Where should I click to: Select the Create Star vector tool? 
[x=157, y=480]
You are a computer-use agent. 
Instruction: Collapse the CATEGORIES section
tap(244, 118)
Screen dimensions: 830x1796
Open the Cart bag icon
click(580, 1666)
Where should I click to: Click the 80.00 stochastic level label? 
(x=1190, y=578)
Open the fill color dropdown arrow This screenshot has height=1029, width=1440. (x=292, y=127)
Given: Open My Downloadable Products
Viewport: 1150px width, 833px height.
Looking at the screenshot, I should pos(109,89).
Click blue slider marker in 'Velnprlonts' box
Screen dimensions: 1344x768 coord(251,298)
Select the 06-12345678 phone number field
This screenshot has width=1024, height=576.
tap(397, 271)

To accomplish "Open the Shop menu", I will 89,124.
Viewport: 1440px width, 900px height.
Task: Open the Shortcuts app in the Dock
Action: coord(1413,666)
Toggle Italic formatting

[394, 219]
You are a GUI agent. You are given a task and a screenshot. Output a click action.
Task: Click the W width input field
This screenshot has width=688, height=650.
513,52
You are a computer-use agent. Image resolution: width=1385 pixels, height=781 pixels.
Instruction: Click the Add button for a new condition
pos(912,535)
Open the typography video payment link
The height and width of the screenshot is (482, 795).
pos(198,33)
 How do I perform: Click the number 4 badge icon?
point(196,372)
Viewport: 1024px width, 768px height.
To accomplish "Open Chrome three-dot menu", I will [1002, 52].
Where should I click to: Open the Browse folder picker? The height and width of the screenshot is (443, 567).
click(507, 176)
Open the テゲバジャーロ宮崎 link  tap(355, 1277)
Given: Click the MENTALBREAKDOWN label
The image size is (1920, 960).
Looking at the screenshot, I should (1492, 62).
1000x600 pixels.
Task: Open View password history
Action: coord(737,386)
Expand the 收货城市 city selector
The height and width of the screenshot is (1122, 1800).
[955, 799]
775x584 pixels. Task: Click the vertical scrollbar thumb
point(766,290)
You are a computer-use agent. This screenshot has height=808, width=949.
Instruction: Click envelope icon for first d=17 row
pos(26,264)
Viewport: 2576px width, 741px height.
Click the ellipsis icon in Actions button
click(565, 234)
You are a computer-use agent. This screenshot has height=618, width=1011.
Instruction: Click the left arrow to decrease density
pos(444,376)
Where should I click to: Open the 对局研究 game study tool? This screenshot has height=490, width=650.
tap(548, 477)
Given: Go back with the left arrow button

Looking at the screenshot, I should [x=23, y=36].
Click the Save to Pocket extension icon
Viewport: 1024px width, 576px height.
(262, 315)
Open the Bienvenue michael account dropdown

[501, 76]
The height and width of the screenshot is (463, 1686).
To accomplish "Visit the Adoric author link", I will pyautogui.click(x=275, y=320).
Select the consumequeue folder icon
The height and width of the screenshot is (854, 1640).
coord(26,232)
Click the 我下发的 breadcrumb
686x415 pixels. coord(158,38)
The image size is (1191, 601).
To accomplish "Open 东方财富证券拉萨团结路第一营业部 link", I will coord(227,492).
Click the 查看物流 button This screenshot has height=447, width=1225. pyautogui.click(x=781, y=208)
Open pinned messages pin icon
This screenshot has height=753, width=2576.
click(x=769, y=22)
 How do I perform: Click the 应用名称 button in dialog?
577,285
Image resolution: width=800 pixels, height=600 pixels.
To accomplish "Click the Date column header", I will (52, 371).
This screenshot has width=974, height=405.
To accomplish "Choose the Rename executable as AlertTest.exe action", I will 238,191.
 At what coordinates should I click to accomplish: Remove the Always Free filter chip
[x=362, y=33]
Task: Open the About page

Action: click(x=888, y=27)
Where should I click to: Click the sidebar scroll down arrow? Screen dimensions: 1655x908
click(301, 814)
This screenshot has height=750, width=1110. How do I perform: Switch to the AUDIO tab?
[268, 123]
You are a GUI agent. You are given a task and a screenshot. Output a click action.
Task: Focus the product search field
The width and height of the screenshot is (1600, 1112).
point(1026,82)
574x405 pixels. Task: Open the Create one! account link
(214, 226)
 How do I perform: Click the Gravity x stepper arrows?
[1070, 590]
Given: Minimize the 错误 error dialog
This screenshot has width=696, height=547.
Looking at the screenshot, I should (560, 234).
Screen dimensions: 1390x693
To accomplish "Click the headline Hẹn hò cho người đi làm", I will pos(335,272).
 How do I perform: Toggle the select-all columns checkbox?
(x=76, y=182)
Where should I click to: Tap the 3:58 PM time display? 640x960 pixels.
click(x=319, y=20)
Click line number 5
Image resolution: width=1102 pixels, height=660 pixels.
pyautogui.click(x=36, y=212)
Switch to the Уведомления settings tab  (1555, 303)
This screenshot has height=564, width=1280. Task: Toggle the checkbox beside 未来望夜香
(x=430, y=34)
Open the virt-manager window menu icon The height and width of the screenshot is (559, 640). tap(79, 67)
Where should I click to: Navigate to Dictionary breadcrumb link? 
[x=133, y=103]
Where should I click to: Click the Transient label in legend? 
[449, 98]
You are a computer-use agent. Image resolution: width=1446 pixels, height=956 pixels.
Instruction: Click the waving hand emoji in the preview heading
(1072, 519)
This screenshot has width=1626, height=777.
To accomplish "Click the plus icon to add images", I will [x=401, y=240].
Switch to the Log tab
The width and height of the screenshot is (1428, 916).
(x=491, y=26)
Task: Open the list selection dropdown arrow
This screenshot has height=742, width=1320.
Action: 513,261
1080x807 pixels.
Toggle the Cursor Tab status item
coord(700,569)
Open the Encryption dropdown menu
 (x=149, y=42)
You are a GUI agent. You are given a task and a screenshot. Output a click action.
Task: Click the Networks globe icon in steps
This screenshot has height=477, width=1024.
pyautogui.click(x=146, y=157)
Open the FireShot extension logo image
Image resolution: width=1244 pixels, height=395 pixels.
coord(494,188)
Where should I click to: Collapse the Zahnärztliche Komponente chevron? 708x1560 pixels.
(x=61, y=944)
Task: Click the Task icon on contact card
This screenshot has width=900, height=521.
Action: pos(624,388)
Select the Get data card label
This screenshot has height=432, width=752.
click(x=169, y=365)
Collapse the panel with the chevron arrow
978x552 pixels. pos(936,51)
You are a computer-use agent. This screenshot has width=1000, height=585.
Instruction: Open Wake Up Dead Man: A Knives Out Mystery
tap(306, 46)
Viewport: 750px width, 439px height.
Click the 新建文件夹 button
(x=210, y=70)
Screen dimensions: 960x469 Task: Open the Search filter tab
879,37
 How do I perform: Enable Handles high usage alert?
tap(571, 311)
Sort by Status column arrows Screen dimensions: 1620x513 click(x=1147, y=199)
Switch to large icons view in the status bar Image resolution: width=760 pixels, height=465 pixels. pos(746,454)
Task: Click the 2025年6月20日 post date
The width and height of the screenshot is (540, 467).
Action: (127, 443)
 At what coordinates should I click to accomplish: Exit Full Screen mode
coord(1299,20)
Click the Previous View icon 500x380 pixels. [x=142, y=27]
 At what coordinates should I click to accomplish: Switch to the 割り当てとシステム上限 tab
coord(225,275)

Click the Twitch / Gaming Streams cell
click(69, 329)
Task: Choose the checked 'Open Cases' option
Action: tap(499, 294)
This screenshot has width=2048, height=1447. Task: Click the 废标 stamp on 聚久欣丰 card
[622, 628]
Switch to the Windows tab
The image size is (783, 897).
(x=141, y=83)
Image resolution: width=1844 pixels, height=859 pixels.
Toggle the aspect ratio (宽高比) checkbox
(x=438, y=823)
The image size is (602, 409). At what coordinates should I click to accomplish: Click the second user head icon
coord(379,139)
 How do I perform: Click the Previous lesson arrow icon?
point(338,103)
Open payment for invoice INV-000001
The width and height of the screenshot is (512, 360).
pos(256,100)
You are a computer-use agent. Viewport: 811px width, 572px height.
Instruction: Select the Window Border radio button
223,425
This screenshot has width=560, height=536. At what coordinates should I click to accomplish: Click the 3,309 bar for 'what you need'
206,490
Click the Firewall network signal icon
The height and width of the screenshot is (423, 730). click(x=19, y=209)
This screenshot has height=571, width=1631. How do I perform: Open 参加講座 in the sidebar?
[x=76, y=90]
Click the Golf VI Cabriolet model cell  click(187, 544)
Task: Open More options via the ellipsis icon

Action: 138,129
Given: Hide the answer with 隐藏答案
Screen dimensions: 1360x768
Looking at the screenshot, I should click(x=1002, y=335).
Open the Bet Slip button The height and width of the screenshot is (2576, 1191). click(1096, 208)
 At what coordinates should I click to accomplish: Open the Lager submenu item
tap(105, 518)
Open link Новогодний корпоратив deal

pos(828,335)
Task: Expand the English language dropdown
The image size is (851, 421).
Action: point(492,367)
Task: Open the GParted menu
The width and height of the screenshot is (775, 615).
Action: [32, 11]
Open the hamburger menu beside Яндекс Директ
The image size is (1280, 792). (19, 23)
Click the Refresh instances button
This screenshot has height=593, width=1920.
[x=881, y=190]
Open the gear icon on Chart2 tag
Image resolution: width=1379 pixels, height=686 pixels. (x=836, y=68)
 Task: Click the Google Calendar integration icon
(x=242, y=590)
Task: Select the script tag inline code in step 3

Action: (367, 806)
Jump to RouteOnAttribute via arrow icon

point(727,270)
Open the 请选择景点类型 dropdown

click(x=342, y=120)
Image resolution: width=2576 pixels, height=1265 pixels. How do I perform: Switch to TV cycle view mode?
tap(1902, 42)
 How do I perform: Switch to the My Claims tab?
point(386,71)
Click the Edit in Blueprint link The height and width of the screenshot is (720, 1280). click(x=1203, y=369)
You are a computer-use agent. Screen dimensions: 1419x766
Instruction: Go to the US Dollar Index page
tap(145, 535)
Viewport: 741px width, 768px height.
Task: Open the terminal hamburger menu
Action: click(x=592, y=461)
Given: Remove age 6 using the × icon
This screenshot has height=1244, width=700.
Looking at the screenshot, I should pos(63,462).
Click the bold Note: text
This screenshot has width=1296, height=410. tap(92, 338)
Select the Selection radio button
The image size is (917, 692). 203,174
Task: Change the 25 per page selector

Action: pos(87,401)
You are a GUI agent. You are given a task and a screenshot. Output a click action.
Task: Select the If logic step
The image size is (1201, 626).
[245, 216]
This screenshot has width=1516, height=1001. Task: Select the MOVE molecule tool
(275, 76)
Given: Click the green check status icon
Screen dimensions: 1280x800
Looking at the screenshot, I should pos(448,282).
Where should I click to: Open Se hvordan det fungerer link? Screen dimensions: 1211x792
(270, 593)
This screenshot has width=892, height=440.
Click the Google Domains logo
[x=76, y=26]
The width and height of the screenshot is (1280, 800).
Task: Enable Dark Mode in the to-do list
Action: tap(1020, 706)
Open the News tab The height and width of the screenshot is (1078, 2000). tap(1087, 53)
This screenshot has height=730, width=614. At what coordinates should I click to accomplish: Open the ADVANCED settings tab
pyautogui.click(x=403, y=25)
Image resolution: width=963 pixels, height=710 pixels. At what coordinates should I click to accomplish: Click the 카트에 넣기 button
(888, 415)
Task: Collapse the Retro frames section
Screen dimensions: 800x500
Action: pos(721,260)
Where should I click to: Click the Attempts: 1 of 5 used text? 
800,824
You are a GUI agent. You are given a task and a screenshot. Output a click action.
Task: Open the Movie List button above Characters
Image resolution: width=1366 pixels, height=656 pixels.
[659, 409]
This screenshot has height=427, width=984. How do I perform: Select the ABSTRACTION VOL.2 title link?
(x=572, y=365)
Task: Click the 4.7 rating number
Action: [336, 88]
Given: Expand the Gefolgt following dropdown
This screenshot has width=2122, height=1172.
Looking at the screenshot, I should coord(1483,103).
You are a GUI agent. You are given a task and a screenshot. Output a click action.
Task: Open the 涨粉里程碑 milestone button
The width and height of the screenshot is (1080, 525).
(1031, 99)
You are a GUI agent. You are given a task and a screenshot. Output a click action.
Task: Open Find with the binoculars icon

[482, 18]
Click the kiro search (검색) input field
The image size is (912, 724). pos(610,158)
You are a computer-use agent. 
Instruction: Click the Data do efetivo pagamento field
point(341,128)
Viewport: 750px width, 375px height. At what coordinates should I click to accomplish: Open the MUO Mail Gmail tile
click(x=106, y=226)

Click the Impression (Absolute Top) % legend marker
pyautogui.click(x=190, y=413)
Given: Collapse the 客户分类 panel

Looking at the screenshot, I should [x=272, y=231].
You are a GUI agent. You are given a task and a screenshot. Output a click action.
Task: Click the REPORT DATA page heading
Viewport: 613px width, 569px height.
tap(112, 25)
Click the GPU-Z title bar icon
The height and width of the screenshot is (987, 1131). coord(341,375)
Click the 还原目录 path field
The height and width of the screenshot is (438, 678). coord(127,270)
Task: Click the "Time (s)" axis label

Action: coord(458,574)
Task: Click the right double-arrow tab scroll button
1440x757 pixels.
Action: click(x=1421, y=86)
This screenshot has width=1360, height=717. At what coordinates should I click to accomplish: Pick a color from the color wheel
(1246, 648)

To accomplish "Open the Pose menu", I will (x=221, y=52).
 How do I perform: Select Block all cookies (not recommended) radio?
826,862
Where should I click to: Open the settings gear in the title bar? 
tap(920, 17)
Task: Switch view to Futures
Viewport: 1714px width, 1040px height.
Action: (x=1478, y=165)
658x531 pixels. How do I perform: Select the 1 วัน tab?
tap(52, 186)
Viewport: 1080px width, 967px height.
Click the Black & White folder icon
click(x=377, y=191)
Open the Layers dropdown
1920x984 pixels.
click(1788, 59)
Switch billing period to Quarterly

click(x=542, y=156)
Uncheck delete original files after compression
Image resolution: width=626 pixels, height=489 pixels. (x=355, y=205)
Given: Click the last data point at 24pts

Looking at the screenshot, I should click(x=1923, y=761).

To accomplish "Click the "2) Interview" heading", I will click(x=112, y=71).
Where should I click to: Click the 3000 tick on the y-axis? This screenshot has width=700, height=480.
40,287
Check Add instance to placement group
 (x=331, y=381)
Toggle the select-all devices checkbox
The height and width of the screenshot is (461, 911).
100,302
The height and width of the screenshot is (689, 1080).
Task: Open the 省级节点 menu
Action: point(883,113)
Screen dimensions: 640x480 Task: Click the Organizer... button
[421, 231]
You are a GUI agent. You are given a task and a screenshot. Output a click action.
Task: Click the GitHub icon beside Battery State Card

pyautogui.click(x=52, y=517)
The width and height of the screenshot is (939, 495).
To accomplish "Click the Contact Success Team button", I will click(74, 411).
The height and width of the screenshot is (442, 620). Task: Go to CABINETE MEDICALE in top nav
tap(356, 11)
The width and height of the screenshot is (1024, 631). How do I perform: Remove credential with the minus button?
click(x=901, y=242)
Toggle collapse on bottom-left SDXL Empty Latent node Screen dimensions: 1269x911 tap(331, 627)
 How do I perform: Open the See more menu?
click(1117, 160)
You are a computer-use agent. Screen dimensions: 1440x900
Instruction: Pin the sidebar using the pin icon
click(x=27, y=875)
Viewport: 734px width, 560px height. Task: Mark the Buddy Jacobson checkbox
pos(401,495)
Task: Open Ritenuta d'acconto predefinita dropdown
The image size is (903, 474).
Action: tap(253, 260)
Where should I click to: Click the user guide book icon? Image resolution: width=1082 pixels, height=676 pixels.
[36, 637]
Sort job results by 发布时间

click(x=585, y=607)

## TASK DESCRIPTION
Lines from the start of the entries through the one containing "Open the typography video payment link" are to be set down again exactly, both ends included.

## REPLY
Where should I click to: Select the Create Star vector tool? 
[x=157, y=480]
You are a computer-use agent. 
Instruction: Collapse the CATEGORIES section
tap(244, 118)
Screen dimensions: 830x1796
Open the Cart bag icon
click(580, 1666)
Where should I click to: Click the 80.00 stochastic level label? 
(x=1190, y=578)
Open the fill color dropdown arrow This screenshot has height=1029, width=1440. (x=292, y=127)
Given: Open My Downloadable Products
Viewport: 1150px width, 833px height.
Looking at the screenshot, I should pos(109,89).
Click blue slider marker in 'Velnprlonts' box
Screen dimensions: 1344x768 coord(251,298)
Select the 06-12345678 phone number field
This screenshot has width=1024, height=576.
tap(397, 271)

To accomplish "Open the Shop menu", I will 89,124.
Viewport: 1440px width, 900px height.
Task: Open the Shortcuts app in the Dock
Action: coord(1413,666)
Toggle Italic formatting

[394, 219]
You are a GUI agent. You are given a task and a screenshot. Output a click action.
Task: Click the W width input field
This screenshot has width=688, height=650.
513,52
You are a computer-use agent. Image resolution: width=1385 pixels, height=781 pixels.
Instruction: Click the Add button for a new condition
pos(912,535)
Open the typography video payment link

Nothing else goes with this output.